Copy everything from the line containing "How do I perform: Go to New releases tab?" down to the end of the records, including the requests. Multiply each coordinate in the answers by 1.5 and round to whole numbers, with halves rounded up.

--- Materials provided ---

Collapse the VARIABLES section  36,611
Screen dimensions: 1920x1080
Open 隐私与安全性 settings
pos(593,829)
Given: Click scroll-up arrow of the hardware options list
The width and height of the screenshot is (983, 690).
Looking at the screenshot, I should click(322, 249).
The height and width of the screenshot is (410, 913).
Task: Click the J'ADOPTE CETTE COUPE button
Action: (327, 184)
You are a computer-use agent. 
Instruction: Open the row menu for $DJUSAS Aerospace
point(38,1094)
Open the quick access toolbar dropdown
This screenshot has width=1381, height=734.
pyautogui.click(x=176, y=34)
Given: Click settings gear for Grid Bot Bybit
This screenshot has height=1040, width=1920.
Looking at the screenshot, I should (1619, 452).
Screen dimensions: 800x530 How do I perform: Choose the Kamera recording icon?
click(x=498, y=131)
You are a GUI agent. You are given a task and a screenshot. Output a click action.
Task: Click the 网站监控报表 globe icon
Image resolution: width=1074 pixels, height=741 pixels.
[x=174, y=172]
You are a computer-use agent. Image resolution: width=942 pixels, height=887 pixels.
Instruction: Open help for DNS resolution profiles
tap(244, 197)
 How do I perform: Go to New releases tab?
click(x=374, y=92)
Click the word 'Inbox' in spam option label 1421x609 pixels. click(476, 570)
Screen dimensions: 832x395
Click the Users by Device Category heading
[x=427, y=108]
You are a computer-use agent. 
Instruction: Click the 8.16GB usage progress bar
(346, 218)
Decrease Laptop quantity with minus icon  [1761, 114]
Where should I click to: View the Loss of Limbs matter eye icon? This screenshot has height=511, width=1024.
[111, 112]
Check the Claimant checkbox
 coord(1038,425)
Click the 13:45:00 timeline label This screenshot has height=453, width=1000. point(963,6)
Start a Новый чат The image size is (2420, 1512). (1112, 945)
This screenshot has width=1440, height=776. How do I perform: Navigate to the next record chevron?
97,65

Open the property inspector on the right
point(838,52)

---

**Output below**.
 How do I perform: Go to New releases tab?
click(x=561, y=138)
Click the word 'Inbox' in spam option label 1421x609 pixels. click(714, 855)
Screen dimensions: 832x395
Click the Users by Device Category heading
[x=641, y=162]
You are a computer-use agent. 
Instruction: Click the 8.16GB usage progress bar
(519, 327)
Decrease Laptop quantity with minus icon  [2642, 171]
Where should I click to: View the Loss of Limbs matter eye icon? This screenshot has height=511, width=1024.
[167, 168]
Check the Claimant checkbox
 coord(1557,638)
Click the 13:45:00 timeline label This screenshot has height=453, width=1000. point(1445,9)
Start a Новый чат The image size is (2420, 1512). (1668, 1418)
This screenshot has width=1440, height=776. How do I perform: Navigate to the next record chevron?
146,98

Open the property inspector on the right
point(1257,78)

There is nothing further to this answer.